DAデビッドソンは、アップル株の投資判断をそれまでの「買い」から「中立」に引き下げた。今週発表された新製品は、人工知能(AI)分野での同社の立ち位置を巡る懸念を和らげられなかった。
アナリストのギル・ルリア氏はリポートで、「当初はアップルがAIエコシステムで果たす役割や大型アップグレードサイクルの可能性に期待していたが、いずれも近い将来には実現しない可能性が高いことが明らかになった」と記した。
同氏また、薄型の「iPhone」を含む新製品について「心を動かされなかった」とし、「現行製品の再定義か魅力的な新製品の開発が必要であり、現状のままでは成長は今後も抑制されるだろう」と指摘した。
アップル株は年初来では低調な動きだが、関税の影響に対する懸念が和らぐ中、4月の安値からは30%余り回復している。
フィリップ・セキュリティーズのアナリスト、ヘレナ・ワン氏によれば、この回復がアップル株の投資判断を「中立」から「リデュース」(「売り」に相当)に引き下げた理由だという。
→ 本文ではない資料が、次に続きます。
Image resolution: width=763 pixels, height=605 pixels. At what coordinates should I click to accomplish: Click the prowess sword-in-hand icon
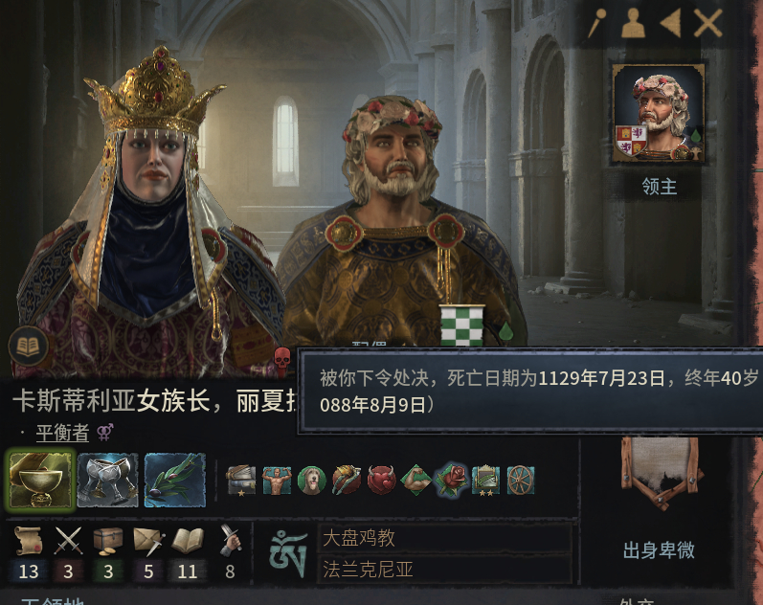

同氏は、「慎重な見通し」を維持しているとし、要因の一つとして「製品の弱さと中国市場での低迷を補うだけのAI分野での顕著な革新が見られない」ことを挙げた。
原題:Apple Analyst Sentiment Hits Five-Year Low After Two Downgrades(抜粋)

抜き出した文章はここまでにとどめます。